A día de hoy, se puede decir que la punta de lanza de aquella formidable quinta, comandada por Albert Villarroya primero y Lluís Planagumà acto seguido, es Gerard Moreno, quien se marchó del Espanyol, al Badalona y el Villarreal, para regresar a su casa y posteriormente también al Submarino, donde pugna ahora por convertirse en el máximo goleador estatal de LaLiga. También a un nivel de elite absoluto sigue rindiendo Jordi Amat, que esta temporada ha militado en el KAS Eupen belga a préstamo por el Rayo Vallecano.

Y en similares circunstancias se encuentran Enric Saborit, que del Athletic Club pasó al Maccabi de Tel Aviv tras rumorearse en 2018 que el Espanyol lo tenía en su radar, o Roman Golobart, quien en enero aterrizó en el AEK Larnaca chipriota y es un auténtico trotamundos del fútbol. Lo contrario, la estabilidad y la capitanía ha encontrado Albert Blázquez en el Olot, donde permanece desde 2015 y donde seguirá, ya que la semana pasada renovó.

Jordi Amat recoge el trofeo de Brunete de manos del presidente del Gobierno, José Luis Rodríguez Zapatero.

El auténtico héroe en la final de Brunete del 6 de junio de 2004 fue Sani Bello Mahama, un clásico ya del fútbol catalán que juega en el Santfeliuenc tras haber pasado por Gavà, Sant Ildefons, Vista Alegre o Castelldefels. También en el Vista Alegre estuvo Jan Lladó, que llegó a pasar por el Tamworth inglés y que ahora defiende los colores del Martinenc.

En cuanto a Adrià Blanchart, militó en el Vilassar tras jugar en Manlleu, Gavà, Llagostera… Y el Barcelona.
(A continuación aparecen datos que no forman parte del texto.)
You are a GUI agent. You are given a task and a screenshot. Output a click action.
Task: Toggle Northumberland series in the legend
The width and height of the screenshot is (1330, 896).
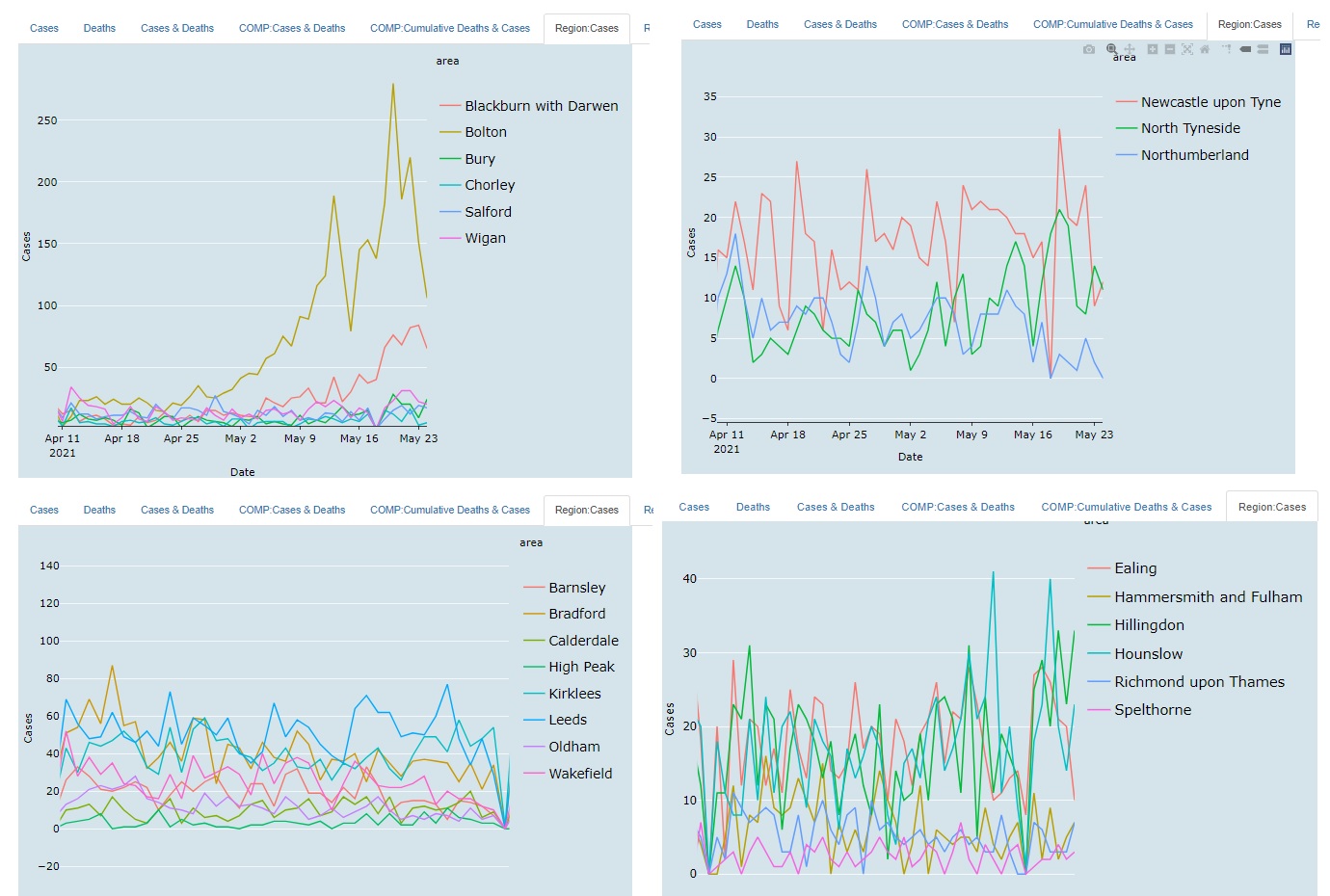[x=1194, y=155]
Xavi Montcusí, por su parte, estaba hasta hace un tiempo en la Gramenet, casi al mismo tiempo que Sergi Maymí militaba en el Mataró y Joan Viñallonga se enrolaba en el Olímpic La Garriga. Aleix Domínguez, ya retirado pese a que la generación del 92 tiene entre 27 y 28 años, pasó por Rubí, Sabadell, Terrassa o Badalona.

Distintas formas de afrontar el fútbol. Pero todas igual de poderosas y cargadas del mismo orgullo. El de una quinta histórica para el Espanyol a la que más tarde se unirían Álvaro Vázquez o Carlos Clerc.